Frequently asked questions
- What is a long put on GRPM?
- A long put on GRPM is the long put strategy applied to GRPM (etf). The strategy is structurally bearish: A long put buys downside exposure with a fixed maximum loss equal to the premium paid; profit accrues if the underlying closes below the strike minus premium at expiration. With GRPM etf trading near $129.14, the strikes shown on this page are snapped to the nearest listed GRPM chain strike and the premiums come straight from the end-of-day bid/ask midpoint.
- How are GRPM long put max profit and max loss calculated?
- Max profit equals the strike minus premium times 100 (reached at zero); max loss equals the premium times 100. Breakeven is strike minus premium. For the GRPM long put priced from the end-of-day chain at a 30-day expiry (ATM IV 19.80%), the computed maximum profit is $12,694.00 per contract and the computed maximum loss is -$205.00 per contract. Live intraday quotes will differ as the chain moves through the trading session.

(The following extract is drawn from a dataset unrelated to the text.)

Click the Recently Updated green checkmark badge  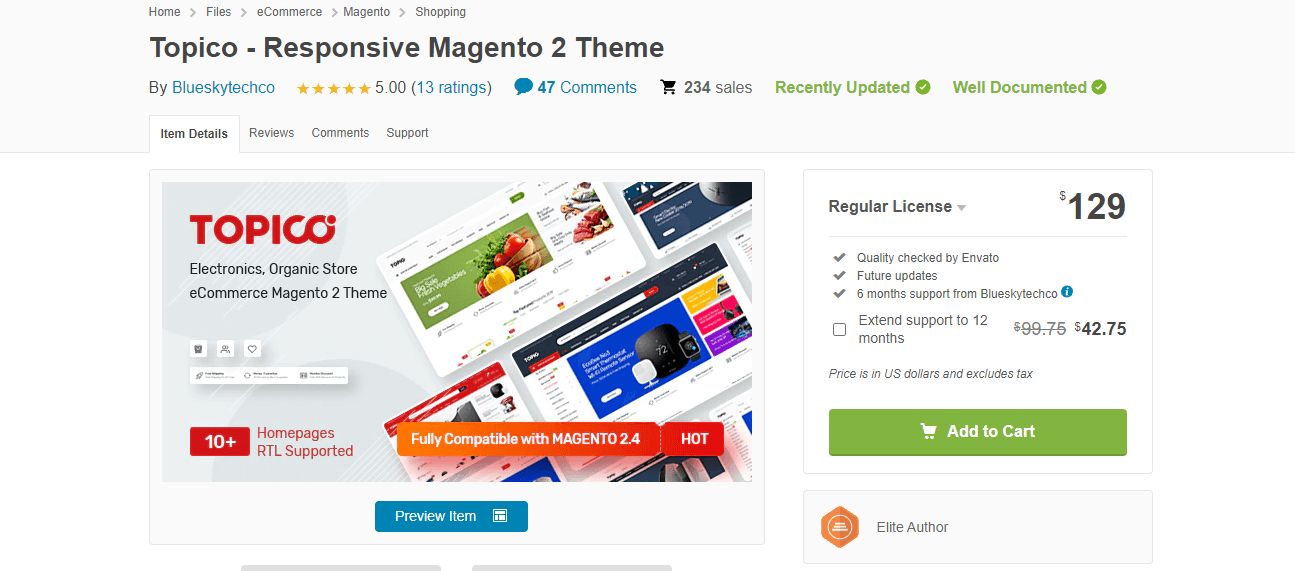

- What is the breakeven for a GRPM long put?
- The breakeven for the GRPM long put priced on this page is roughly $126.95 at expiration, derived from end-of-day chain premiums. Breakeven is the underlying price at which the strategy's P&L crosses zero ignoring transaction costs and assignment risk. The current GRPM market-implied 1-standard-deviation expected move is approximately 5.68%; if the move sits well outside the breakeven distance, the structure's risk-reward becomes correspondingly tighter.
- When should you consider a long put on GRPM?
- Long puts on GRPM hedge an existing long GRPM etf position or express a bearish view with defined risk; position sizing typically scales the put notional to the underlying GRPM exposure being hedged.
- How does current GRPM implied volatility affect this long put?
- GRPM ATM IV is at 19.80% with IV rank near 29.65%, which is on the low end of its 1-year range. Premium-buying structures (long call, long put, debit spreads) are relatively cheap in this regime; premium-selling structures collect less credit per unit risk.